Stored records
::::::
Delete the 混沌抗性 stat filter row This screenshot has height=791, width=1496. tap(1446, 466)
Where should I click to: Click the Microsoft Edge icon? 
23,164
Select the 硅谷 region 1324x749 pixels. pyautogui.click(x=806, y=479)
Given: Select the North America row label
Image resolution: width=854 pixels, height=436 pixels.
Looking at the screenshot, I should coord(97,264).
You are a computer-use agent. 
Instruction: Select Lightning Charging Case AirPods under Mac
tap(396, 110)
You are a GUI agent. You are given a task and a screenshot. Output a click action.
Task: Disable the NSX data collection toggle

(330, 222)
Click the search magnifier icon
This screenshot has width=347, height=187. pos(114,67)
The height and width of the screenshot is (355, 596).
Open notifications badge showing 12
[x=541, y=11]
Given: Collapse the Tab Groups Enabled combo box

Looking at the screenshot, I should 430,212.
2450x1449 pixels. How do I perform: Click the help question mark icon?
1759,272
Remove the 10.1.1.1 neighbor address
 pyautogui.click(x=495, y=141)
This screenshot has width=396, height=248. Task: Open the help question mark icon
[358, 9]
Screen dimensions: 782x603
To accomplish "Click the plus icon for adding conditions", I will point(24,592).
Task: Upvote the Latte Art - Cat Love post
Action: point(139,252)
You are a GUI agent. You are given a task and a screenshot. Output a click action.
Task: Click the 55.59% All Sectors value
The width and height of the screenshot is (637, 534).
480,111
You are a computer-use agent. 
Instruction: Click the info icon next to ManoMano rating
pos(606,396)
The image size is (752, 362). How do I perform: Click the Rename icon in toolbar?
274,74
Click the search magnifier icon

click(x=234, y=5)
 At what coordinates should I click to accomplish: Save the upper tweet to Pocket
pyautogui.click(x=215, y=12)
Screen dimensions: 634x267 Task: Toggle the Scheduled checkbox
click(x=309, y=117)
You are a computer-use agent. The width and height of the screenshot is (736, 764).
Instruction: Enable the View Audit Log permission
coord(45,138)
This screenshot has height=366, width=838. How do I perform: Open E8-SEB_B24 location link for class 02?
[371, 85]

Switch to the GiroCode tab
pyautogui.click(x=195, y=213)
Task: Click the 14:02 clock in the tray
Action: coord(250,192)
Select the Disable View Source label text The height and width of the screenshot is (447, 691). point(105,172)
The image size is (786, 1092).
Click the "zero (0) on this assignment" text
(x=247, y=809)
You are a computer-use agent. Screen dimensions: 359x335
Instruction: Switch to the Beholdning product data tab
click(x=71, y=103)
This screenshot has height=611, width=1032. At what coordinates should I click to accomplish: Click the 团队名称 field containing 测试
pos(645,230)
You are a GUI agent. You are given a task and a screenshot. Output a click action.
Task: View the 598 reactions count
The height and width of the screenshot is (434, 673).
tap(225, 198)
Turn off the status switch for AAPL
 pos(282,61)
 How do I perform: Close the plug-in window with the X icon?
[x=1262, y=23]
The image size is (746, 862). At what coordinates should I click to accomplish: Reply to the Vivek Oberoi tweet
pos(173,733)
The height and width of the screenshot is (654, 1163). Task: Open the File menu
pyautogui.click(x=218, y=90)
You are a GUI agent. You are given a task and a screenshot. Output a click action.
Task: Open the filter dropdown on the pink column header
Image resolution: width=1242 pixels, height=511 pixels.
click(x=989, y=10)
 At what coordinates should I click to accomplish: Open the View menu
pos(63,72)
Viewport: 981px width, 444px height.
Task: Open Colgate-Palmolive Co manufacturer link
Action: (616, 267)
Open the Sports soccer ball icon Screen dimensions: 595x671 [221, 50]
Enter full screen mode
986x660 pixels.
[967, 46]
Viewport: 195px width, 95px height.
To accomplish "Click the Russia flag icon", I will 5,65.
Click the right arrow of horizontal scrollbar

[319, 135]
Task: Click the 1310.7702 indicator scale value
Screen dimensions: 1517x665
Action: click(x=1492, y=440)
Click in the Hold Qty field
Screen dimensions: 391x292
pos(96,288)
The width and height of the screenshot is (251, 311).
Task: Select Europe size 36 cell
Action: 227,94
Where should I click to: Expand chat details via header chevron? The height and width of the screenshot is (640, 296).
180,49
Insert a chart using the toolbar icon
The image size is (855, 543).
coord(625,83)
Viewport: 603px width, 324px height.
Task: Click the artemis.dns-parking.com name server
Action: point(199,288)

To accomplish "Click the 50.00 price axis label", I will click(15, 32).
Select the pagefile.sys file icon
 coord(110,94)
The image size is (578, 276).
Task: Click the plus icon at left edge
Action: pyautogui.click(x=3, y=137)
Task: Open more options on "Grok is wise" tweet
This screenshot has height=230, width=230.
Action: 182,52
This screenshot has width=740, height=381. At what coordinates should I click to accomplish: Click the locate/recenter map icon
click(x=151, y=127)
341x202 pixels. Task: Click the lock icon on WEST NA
::::::
### Task to complete
Please set down all of the records exactly.

### The answer
Delete the 混沌抗性 stat filter row This screenshot has height=791, width=1496. tap(1446, 466)
Where should I click to: Click the Microsoft Edge icon? 
23,164
Select the 硅谷 region 1324x749 pixels. pyautogui.click(x=806, y=479)
Given: Select the North America row label
Image resolution: width=854 pixels, height=436 pixels.
Looking at the screenshot, I should coord(97,264).
You are a computer-use agent. 
Instruction: Select Lightning Charging Case AirPods under Mac
tap(396, 110)
You are a GUI agent. You are given a task and a screenshot. Output a click action.
Task: Disable the NSX data collection toggle

(330, 222)
Click the search magnifier icon
This screenshot has width=347, height=187. pos(114,67)
The height and width of the screenshot is (355, 596).
Open notifications badge showing 12
[x=541, y=11]
Given: Collapse the Tab Groups Enabled combo box

Looking at the screenshot, I should 430,212.
2450x1449 pixels. How do I perform: Click the help question mark icon?
1759,272
Remove the 10.1.1.1 neighbor address
 pyautogui.click(x=495, y=141)
This screenshot has width=396, height=248. Task: Open the help question mark icon
[358, 9]
Screen dimensions: 782x603
To accomplish "Click the plus icon for adding conditions", I will point(24,592).
Task: Upvote the Latte Art - Cat Love post
Action: point(139,252)
You are a GUI agent. You are given a task and a screenshot. Output a click action.
Task: Click the 55.59% All Sectors value
The width and height of the screenshot is (637, 534).
480,111
You are a computer-use agent. 
Instruction: Click the info icon next to ManoMano rating
pos(606,396)
The image size is (752, 362). How do I perform: Click the Rename icon in toolbar?
274,74
Click the search magnifier icon

click(x=234, y=5)
 At what coordinates should I click to accomplish: Save the upper tweet to Pocket
pyautogui.click(x=215, y=12)
Screen dimensions: 634x267 Task: Toggle the Scheduled checkbox
click(x=309, y=117)
You are a computer-use agent. The width and height of the screenshot is (736, 764).
Instruction: Enable the View Audit Log permission
coord(45,138)
This screenshot has height=366, width=838. How do I perform: Open E8-SEB_B24 location link for class 02?
[371, 85]

Switch to the GiroCode tab
pyautogui.click(x=195, y=213)
Task: Click the 14:02 clock in the tray
Action: coord(250,192)
Select the Disable View Source label text The height and width of the screenshot is (447, 691). point(105,172)
The image size is (786, 1092).
Click the "zero (0) on this assignment" text
(x=247, y=809)
You are a computer-use agent. Screen dimensions: 359x335
Instruction: Switch to the Beholdning product data tab
click(x=71, y=103)
This screenshot has height=611, width=1032. At what coordinates should I click to accomplish: Click the 团队名称 field containing 测试
pos(645,230)
You are a GUI agent. You are given a task and a screenshot. Output a click action.
Task: View the 598 reactions count
The height and width of the screenshot is (434, 673).
tap(225, 198)
Turn off the status switch for AAPL
 pos(282,61)
 How do I perform: Close the plug-in window with the X icon?
[x=1262, y=23]
The image size is (746, 862). At what coordinates should I click to accomplish: Reply to the Vivek Oberoi tweet
pos(173,733)
The height and width of the screenshot is (654, 1163). Task: Open the File menu
pyautogui.click(x=218, y=90)
You are a GUI agent. You are given a task and a screenshot. Output a click action.
Task: Open the filter dropdown on the pink column header
Image resolution: width=1242 pixels, height=511 pixels.
click(x=989, y=10)
 At what coordinates should I click to accomplish: Open the View menu
pos(63,72)
Viewport: 981px width, 444px height.
Task: Open Colgate-Palmolive Co manufacturer link
Action: (616, 267)
Open the Sports soccer ball icon Screen dimensions: 595x671 [221, 50]
Enter full screen mode
986x660 pixels.
[967, 46]
Viewport: 195px width, 95px height.
To accomplish "Click the Russia flag icon", I will 5,65.
Click the right arrow of horizontal scrollbar

[319, 135]
Task: Click the 1310.7702 indicator scale value
Screen dimensions: 1517x665
Action: click(x=1492, y=440)
Click in the Hold Qty field
Screen dimensions: 391x292
pos(96,288)
The width and height of the screenshot is (251, 311).
Task: Select Europe size 36 cell
Action: 227,94
Where should I click to: Expand chat details via header chevron? The height and width of the screenshot is (640, 296).
180,49
Insert a chart using the toolbar icon
The image size is (855, 543).
coord(625,83)
Viewport: 603px width, 324px height.
Task: Click the artemis.dns-parking.com name server
Action: point(199,288)

To accomplish "Click the 50.00 price axis label", I will click(15, 32).
Select the pagefile.sys file icon
 coord(110,94)
The image size is (578, 276).
Task: Click the plus icon at left edge
Action: pyautogui.click(x=3, y=137)
Task: Open more options on "Grok is wise" tweet
This screenshot has height=230, width=230.
Action: 182,52
This screenshot has width=740, height=381. At what coordinates should I click to accomplish: Click the locate/recenter map icon
click(x=151, y=127)
341x202 pixels. Task: Click the lock icon on WEST NA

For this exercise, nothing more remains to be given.